Vier Glasdosen gefüllt mit Salo, ukrainischem Speck, stehen auf einem kleinen Tisch neben der Feldküche. Erbseneintopf köchelt über dem Lagerfeuer. Alexander, Feldwebel der ukrainischen Armee, bereitet das Mittagessen vor. Fünfzehn Meter vor ihm steht ein eingegrabener Panzer, Geschütz in Richtung Russland gerichtet.

"Wir werden in Moskau Bier zu sechs Hrywnja trinken," scherzt der 39-jährige Familienvater über den Kampfgeist der ukrainischen Soldaten die vor einer Woche ins nordöstliche Grenzgebiet geschickt wurden. "Wir wollen keinen Krieg, aber wenn er zu uns kommt, werden wir unsere Heimat verteidigen."

Nach der überraschenden, fast gewaltlosen Übernahme der Krim durch Wladimir Putin befindet sich die ukrainische Armee in Alarmbereitschaft. Da der Bruderstaat Russland nie als potentieller Feind betrachtet wurde, war die Ostgrenze der Ukraine kaum verteidigt. Viele Soldaten wie Alexander haben ihren ersten Eid auf die Sowjetunion geleistet – und erst später auf die unabhängige Ukraine.

Kiew bereitet sich auf möglichen Angriff aus dem Osten vor

Tausende russische Soldaten sind hinter der Grenze aufmarschiert, aus dem Kreml heißt es "für Übungen". Auch kurz vor der Krim-Krise hielt das russische Militär überraschend Manöver im grenznahen Gebiet. Dieses Mal hat die Übergangsregierung in Kiew mit eigenen "Übungen zur Schließung der Ostgrenze" geantwortet. Sie hält die russischen Truppen für eine akute Bedrohung. Die russischen Soldaten seien "jederzeit zu einem Angriff bereit", sagte der Chef des ukrainischen Sicherheits- und Verteidigungsrats, Andrij Parubij. Putin wolle "nicht die Krim, sondern die gesamte Ukraine".

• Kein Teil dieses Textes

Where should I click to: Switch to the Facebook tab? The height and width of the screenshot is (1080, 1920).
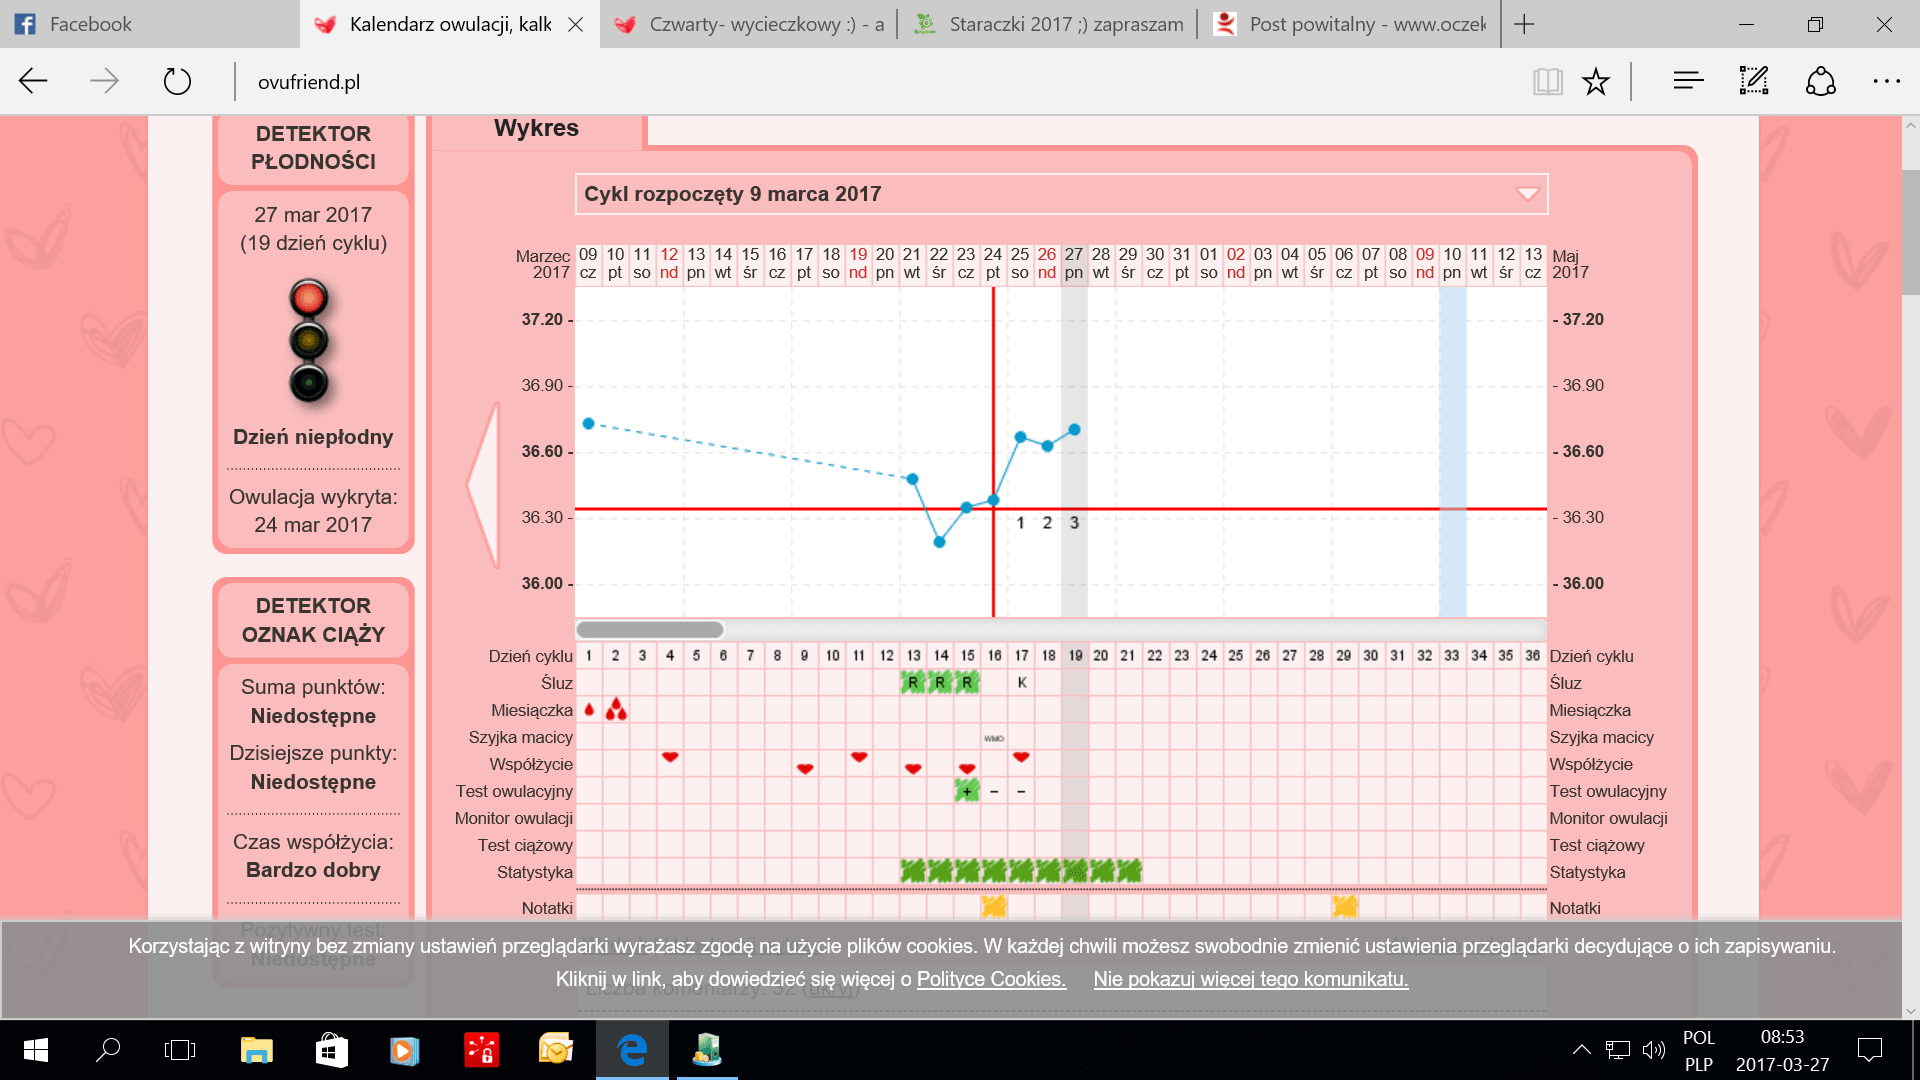click(90, 24)
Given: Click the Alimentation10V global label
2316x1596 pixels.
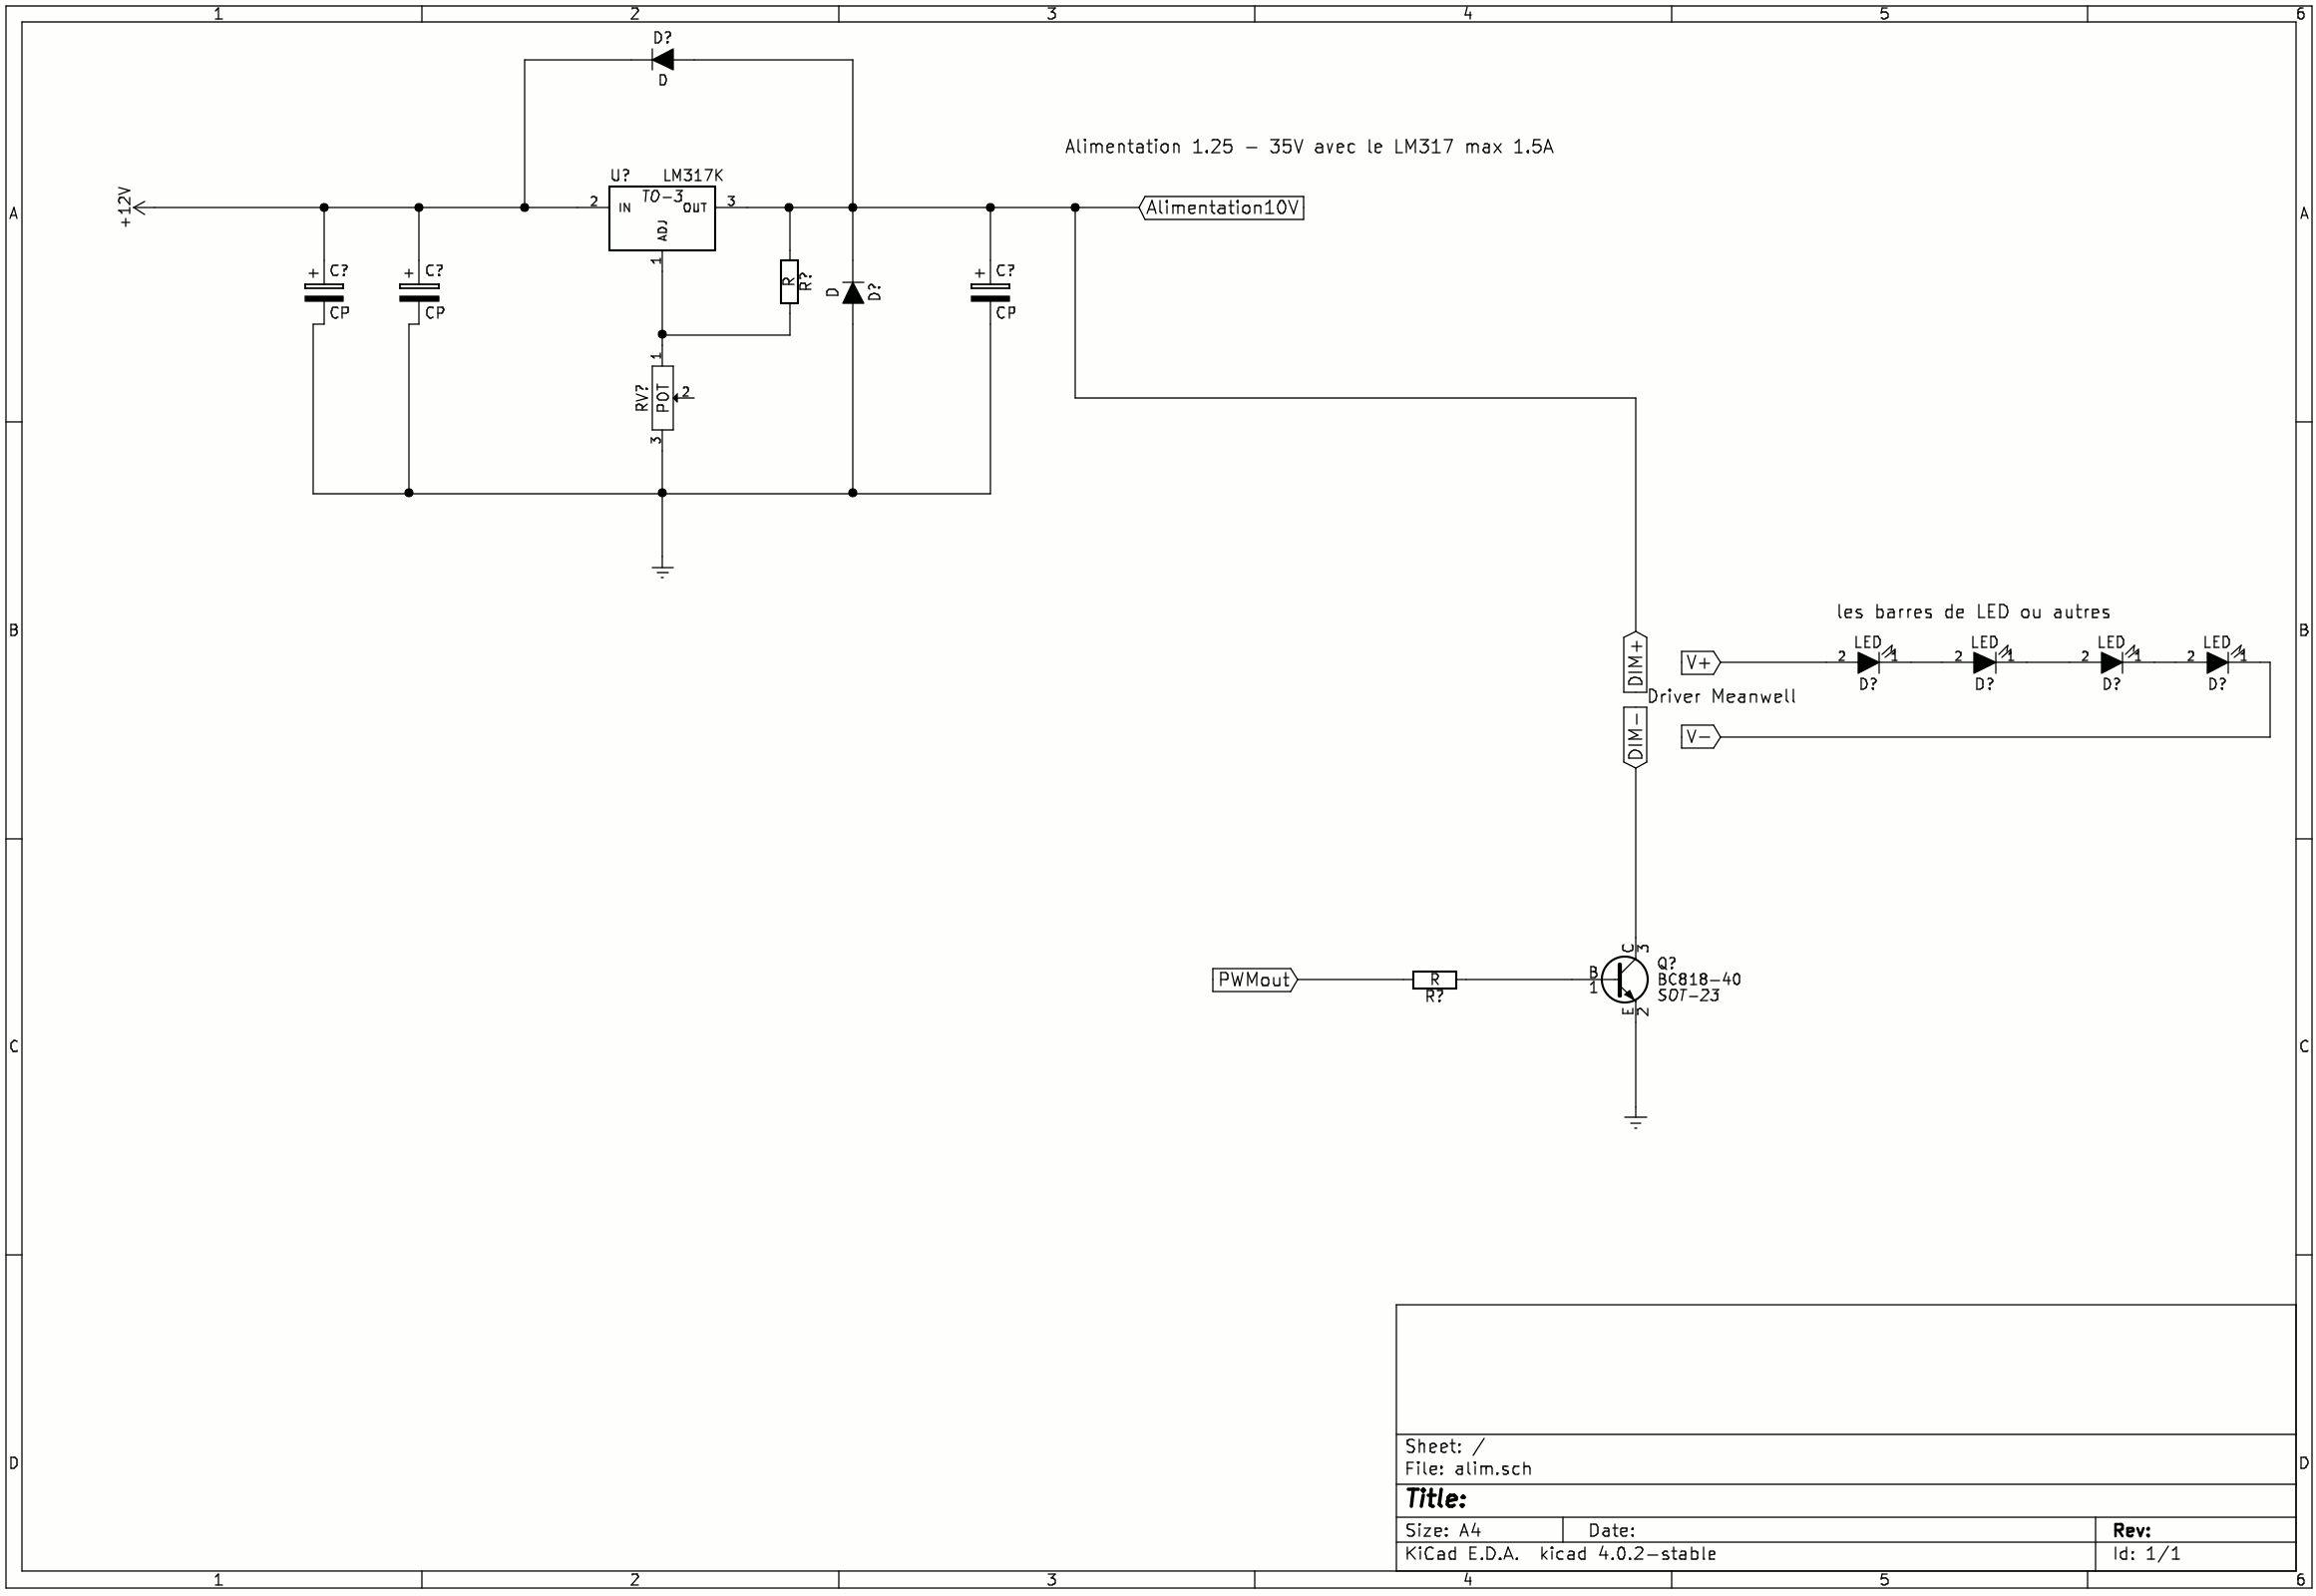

Auf einer heruntergekommenen Kolchose im Dorf Mali Prochodi wenige Kilometer von der Grenze entfernt haben ein paar Kompanien ihr Lager aufgebaut. Genauere Angaben zu Truppenstärke und Identität der Einheiten und deren Angehörigen werden aus Sicherheitsgründen nicht bekannt gegeben.

Es ist aber kein Staatsgeheimnis, dass die Technik aus sowjetischen Beständen stammt: Panzer, Schützenpanzer, Minenleger, MAZ-Panzertransporter und Ural-LKWs. Zwei Mi-24 Kampfhubschrauber kreisen zweimal über das Lager und verschwinden im klaren Frühlingshimmel.